When my friend’s cancer was diagnosed (a type that is almost never curable), I urged him to consider telling his children about their half-sibling. He said he would think about it. He’s now close to the end, and he has not done so. At this point, I don’t think he is capable of telling them.
He has asked me to be the trustee for the trusts he established for his two children, and I have agreed. So I will continue to be involved in his children’s lives for many years. I think the children have a right to know about their half-sibling. But obviously my friend did not want them to know, or he would have told them himself.
What are my ethical obligations? I am not going to lie if they somehow find out about the child through other means and ask me if it is true. But am I ethically bound to honor my friend’s wish that his children (and wife) not know? Or should I follow my own conviction that children have the right to know these things? Name Withheld
When information is given to you on condition that you keep it to yourself, you’re obliged to give serious weight to the compact of confidence. But the simple fact that a person doesn’t want to disclose something, even something about himself, doesn’t have the same gravity. Once your friend is gone, you may judge that the negative consequences that concerned him (say, the changed view of him among his remaining family) are less significant than the interests of the living. As long as he can still understand you, you might want to tell him what you plan to do. It would be good to be clear about his reasons for keeping the other child’s existence from the family before you decide to override them.

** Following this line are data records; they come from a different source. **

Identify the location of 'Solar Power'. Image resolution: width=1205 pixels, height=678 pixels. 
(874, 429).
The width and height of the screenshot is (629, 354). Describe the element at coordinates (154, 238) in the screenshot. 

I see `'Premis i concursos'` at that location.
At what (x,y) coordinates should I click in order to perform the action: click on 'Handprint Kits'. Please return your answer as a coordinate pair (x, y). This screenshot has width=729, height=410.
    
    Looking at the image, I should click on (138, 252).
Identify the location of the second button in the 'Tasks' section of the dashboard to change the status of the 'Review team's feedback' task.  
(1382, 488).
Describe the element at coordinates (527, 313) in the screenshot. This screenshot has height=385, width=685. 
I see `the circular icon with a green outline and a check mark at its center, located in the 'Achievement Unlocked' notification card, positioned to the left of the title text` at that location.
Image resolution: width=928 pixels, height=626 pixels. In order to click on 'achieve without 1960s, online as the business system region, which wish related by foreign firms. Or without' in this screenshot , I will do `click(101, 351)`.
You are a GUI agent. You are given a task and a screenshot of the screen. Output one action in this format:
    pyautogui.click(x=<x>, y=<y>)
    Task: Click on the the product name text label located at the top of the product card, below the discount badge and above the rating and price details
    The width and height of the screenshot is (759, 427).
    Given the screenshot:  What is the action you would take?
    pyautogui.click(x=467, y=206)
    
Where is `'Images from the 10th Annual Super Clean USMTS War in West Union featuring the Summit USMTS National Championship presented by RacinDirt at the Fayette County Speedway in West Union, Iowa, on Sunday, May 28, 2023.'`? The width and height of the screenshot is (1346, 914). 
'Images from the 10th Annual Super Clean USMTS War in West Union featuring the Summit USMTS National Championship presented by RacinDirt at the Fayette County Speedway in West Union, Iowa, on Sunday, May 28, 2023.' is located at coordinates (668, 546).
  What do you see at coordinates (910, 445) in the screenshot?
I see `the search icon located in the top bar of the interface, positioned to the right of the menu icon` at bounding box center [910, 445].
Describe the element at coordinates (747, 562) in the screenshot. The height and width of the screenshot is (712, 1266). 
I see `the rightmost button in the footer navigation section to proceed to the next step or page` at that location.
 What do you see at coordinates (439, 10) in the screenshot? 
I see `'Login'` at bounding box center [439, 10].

I have been good friends with someone for more than 50 years and have lived with him for nearly five. Several years ago, he was diagnosed with prostate cancer. He decided not to treat it. Now the cancer has metastasized to his abdomen, his bones, etc. His doctors have suggested he has six to 12 months to live. He has asked me not to tell anyone of his illness, not even after he dies. Other than his doctors, I think I am the only person who has this information.
He is estranged from most of his family except for one sister whom I have met and who I know loves him dearly. She would be devastated and angry not to be able to say goodbye.